>>>>>
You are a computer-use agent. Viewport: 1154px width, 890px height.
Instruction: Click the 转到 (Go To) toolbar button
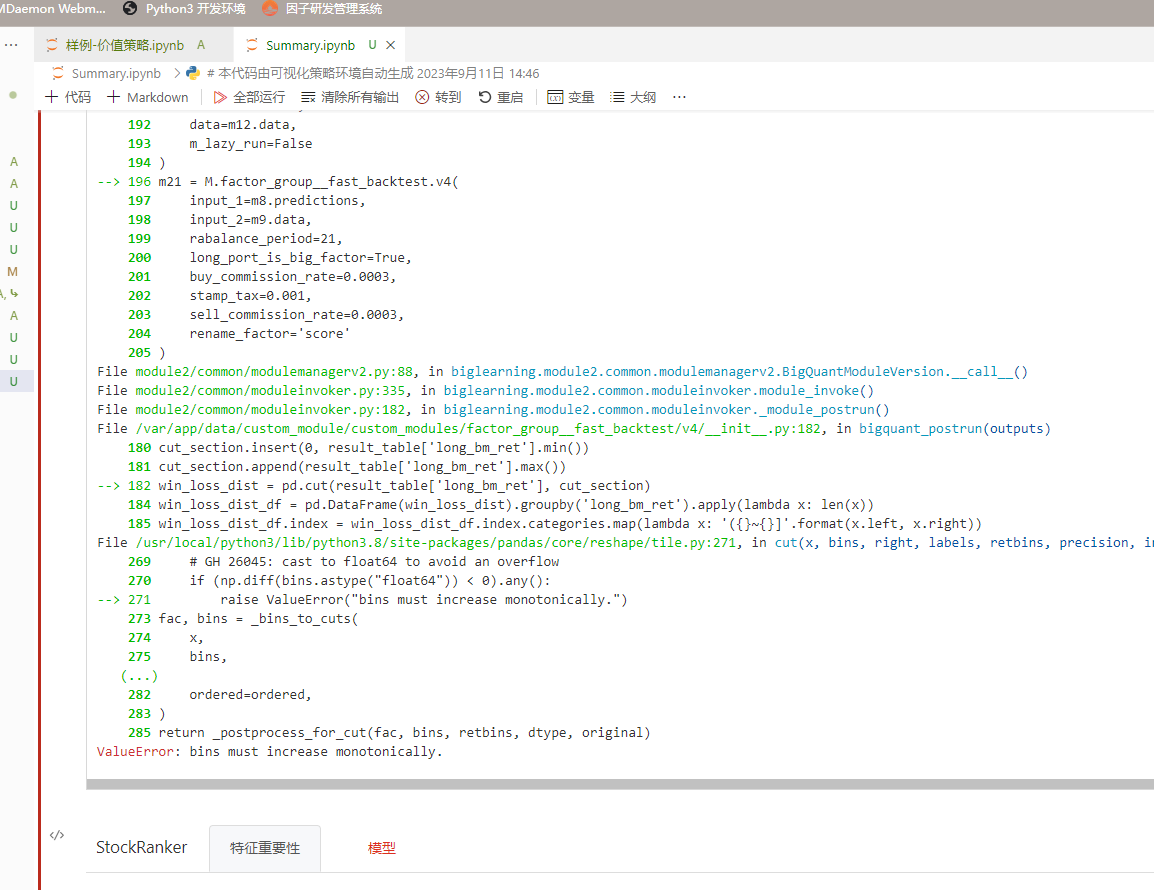[439, 97]
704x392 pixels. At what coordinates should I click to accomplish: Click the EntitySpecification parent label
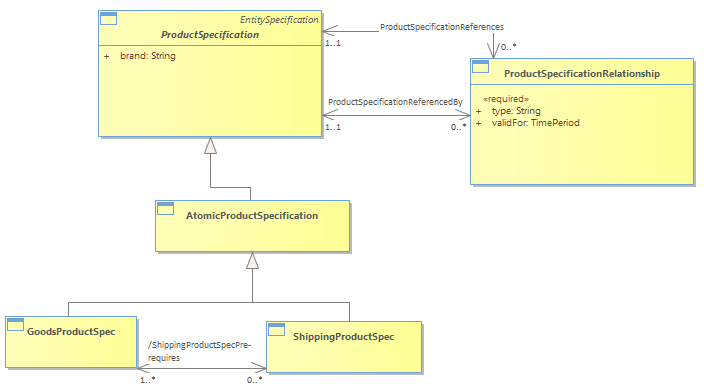click(x=279, y=20)
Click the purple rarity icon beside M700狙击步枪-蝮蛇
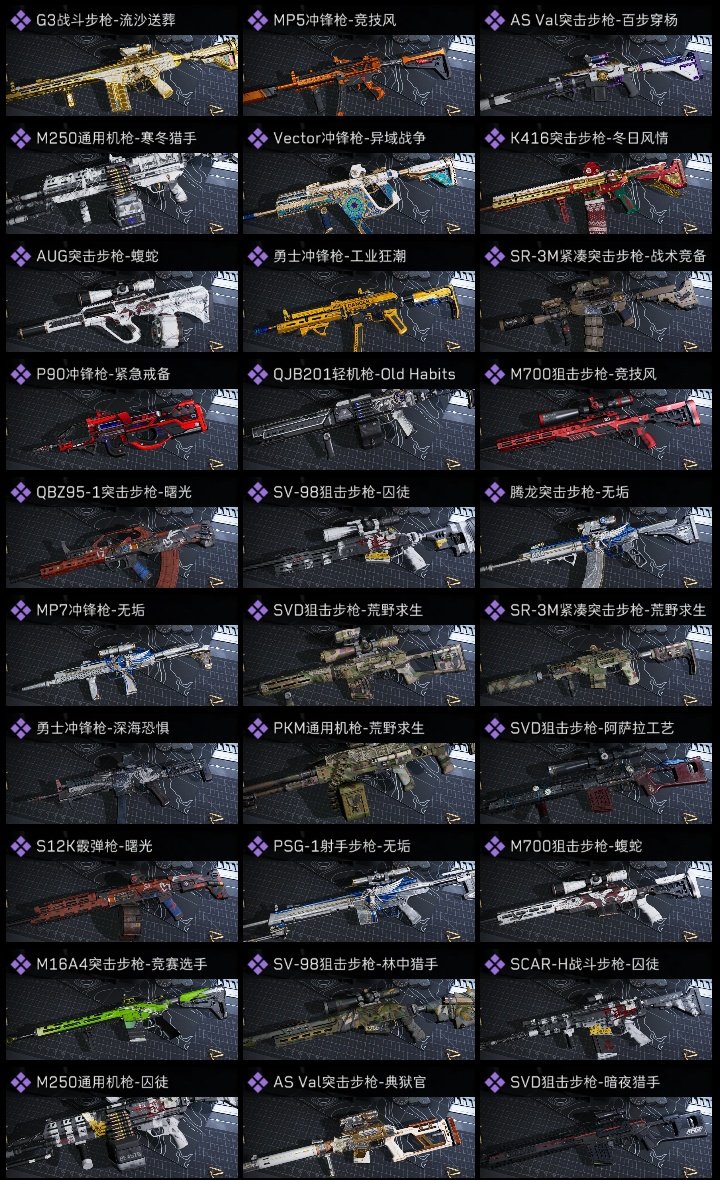Screen dimensions: 720x1180 [494, 846]

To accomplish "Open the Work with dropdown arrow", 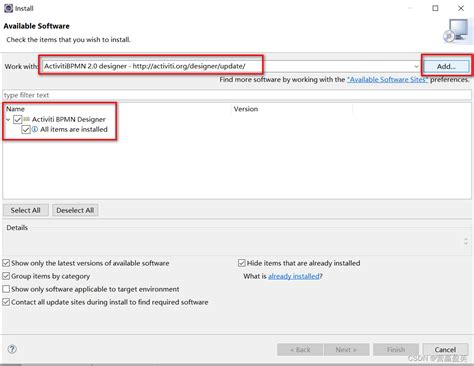I will (416, 66).
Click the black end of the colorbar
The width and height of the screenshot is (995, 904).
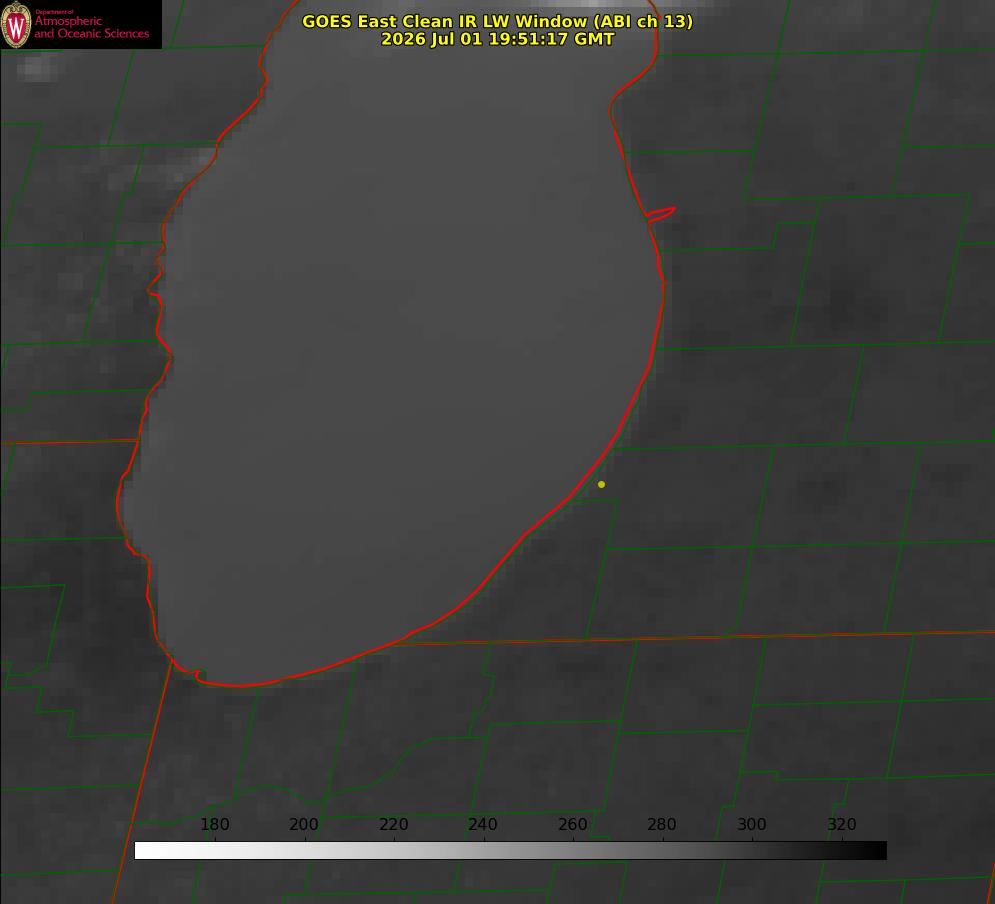tap(878, 851)
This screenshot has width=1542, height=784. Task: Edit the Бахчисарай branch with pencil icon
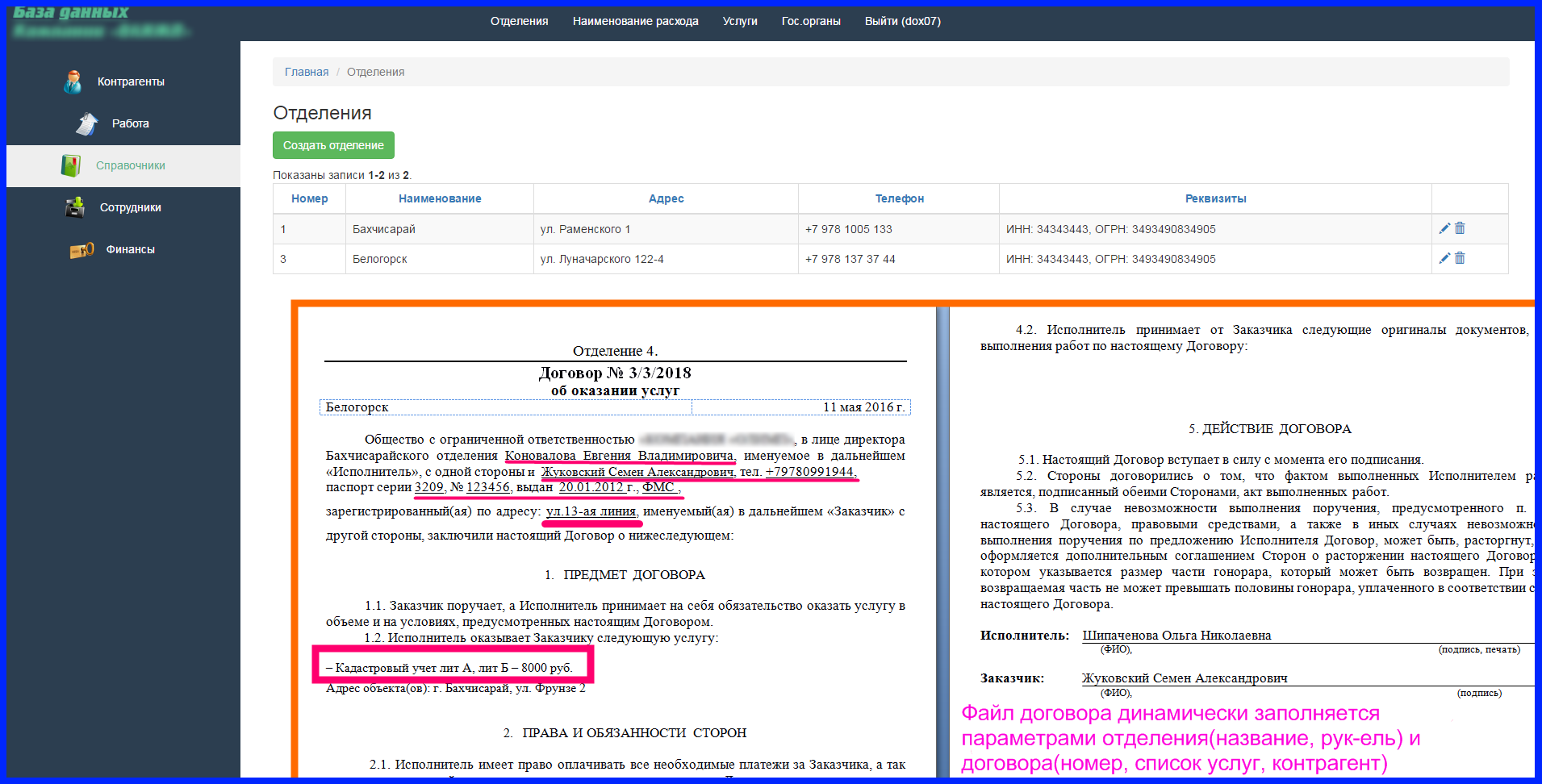1444,228
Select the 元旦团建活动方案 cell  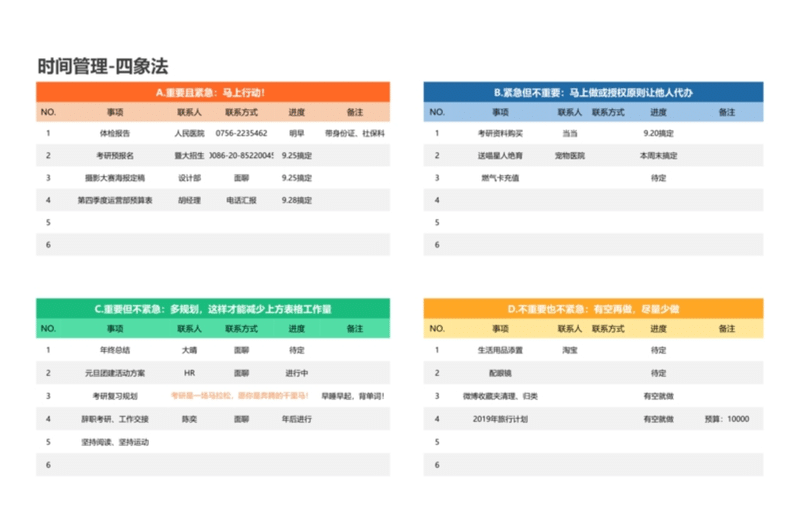114,373
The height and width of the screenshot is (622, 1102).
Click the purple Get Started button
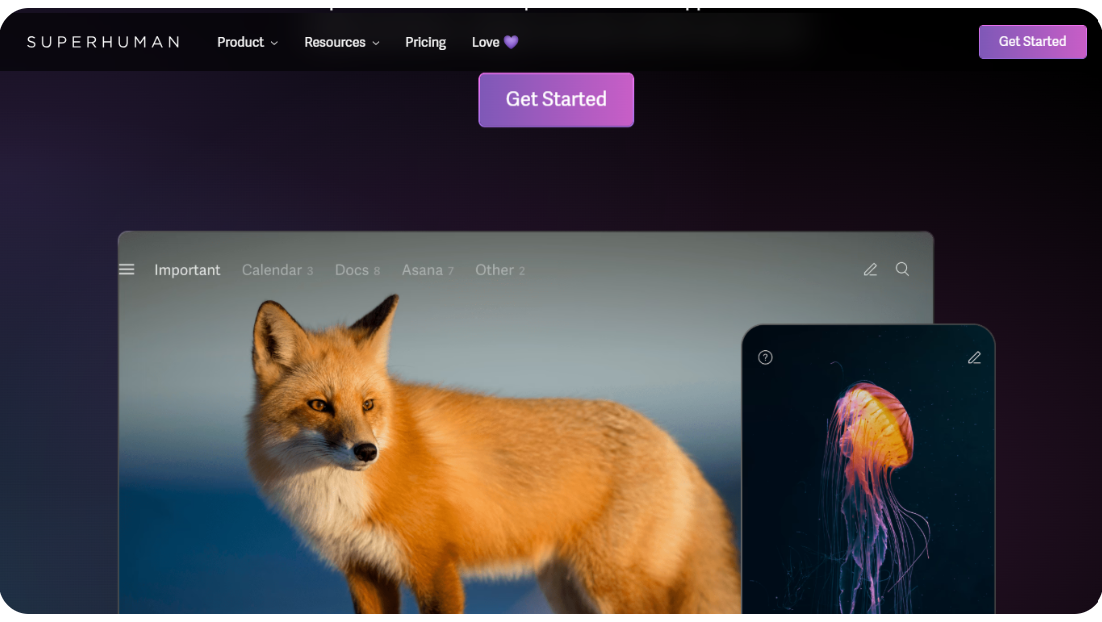coord(556,99)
<<<<<
Try it
Repeat word for word, leaving out the pictures, each line of the records from the line that holds "The height and" through the final one.

Completed task
The height and width of the screenshot is (622, 1102).
Click the purple Get Started button
coord(556,99)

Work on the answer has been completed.